## REQUIRED TASK A
Echo the mortgage passage between "It's not a simple" and "borrowing at 7%.", inclusive.
## REQUIRED TASK B
Answer these from the mortgage passage, one line each:
(i) What interest rate does the writer's mortgage carry?
(ii) What yearly return do some people expect from index funds over the next 20 years?
(iii) What does the writer say real risk is?
## REQUIRED TASK C
List every percentage figure that appears in the mortgage passage.

** START SUPPLIED TEXT **

I have a 5.875% mortgage. I have more than enough to pay off the mortgage sitting in my brokerage account, where it has earned far in excess of 10% a year for the last five years. If I had paid off my mortgage, I'd be very much poorer. But I might be a special case, I actually work as an investor full time.

It's not a simple decision for most people. You need to be confident that your long term return (risk adjusted) on your investment will be in excess of your mortgage rate. Some people (Buffett) think that index funds (the market) will be returning around 8% for the next 20 years, so it's not a huge win, esp. if you are borrowing at 7%.

And when I say risk, I'm not talking about "beta", a little number tha signifies how much variance an investment's price has (and is mostly useless for investors other than in option trading). Real risk is the likelyhood of permanent impairment in the value of your investment.

** END SUPPLIED TEXT **
** START GIVEN DATA **

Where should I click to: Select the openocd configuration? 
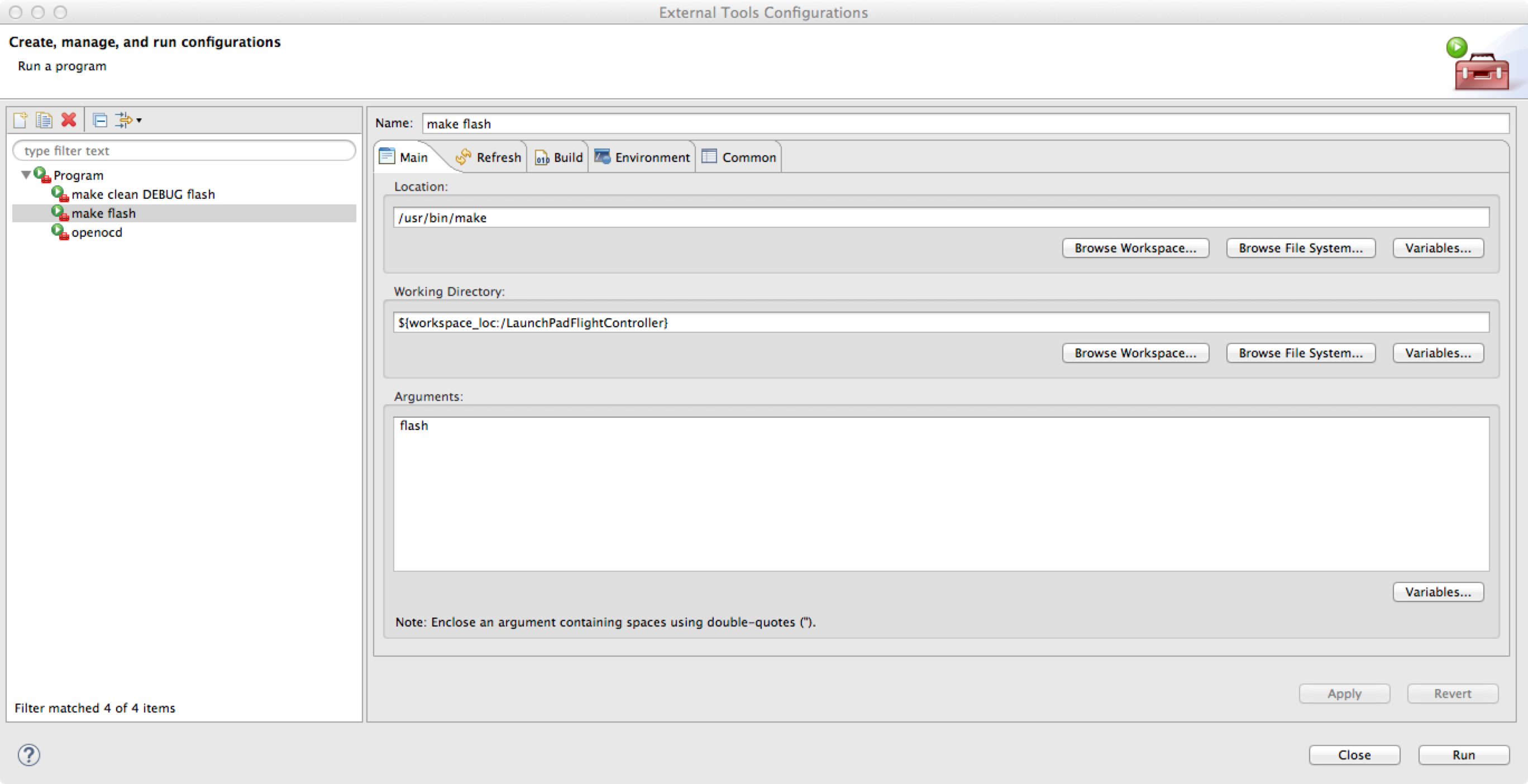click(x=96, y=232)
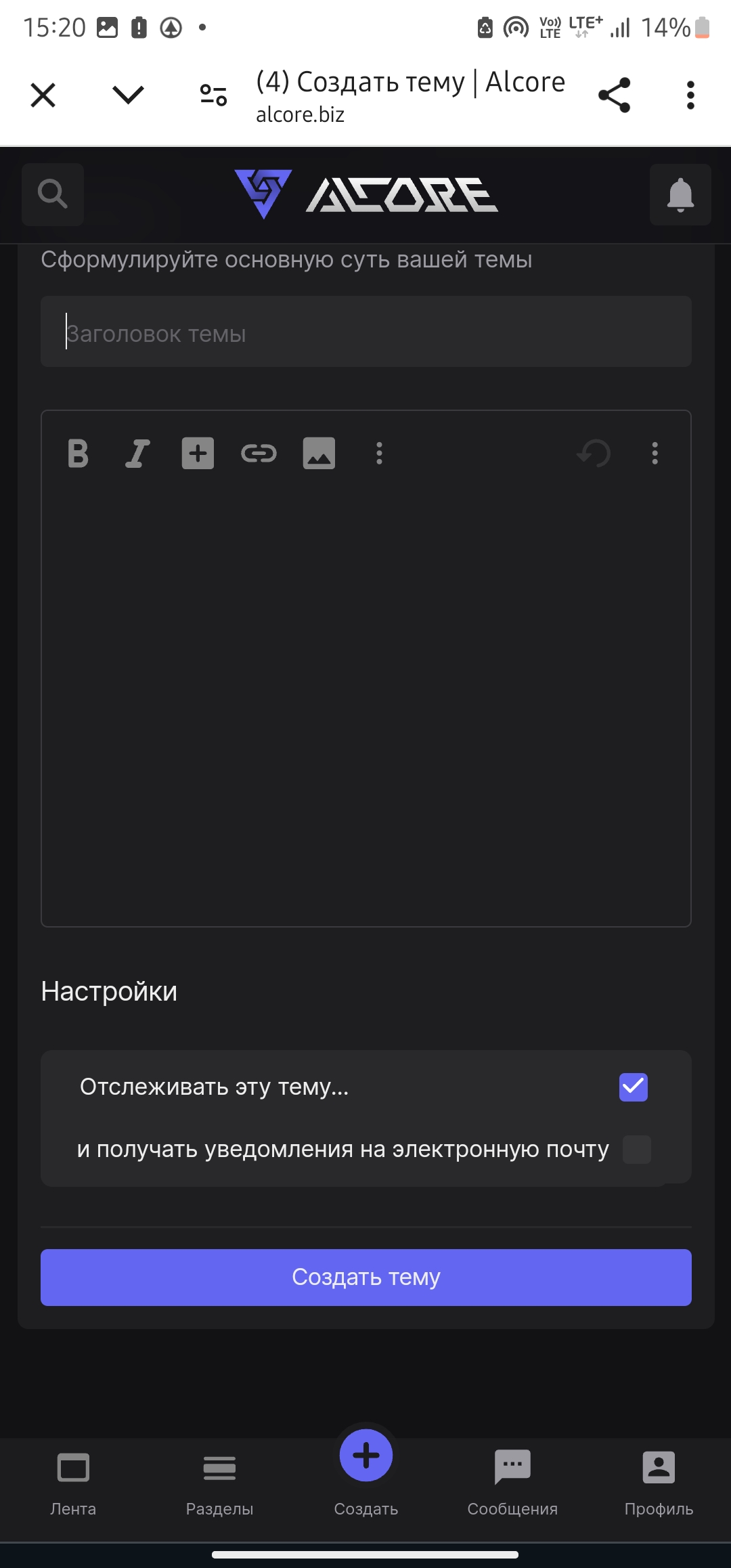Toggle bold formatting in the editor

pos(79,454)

** END GIVEN DATA **

## WORKED SOLUTION A
It's not a simple decision for most people. You need to be confident that your long term return (risk adjusted) on your investment will be in excess of your mortgage rate. Some people (Buffett) think that index funds (the market) will be returning around 8% for the next 20 years, so it's not a huge win, esp. if you are borrowing at 7%.

## WORKED SOLUTION B
(i) 5.875%
(ii) Around 8%
(iii) The likelihood of permanent impairment in the value of your investment

## WORKED SOLUTION C
5.875%
10%
8%
7%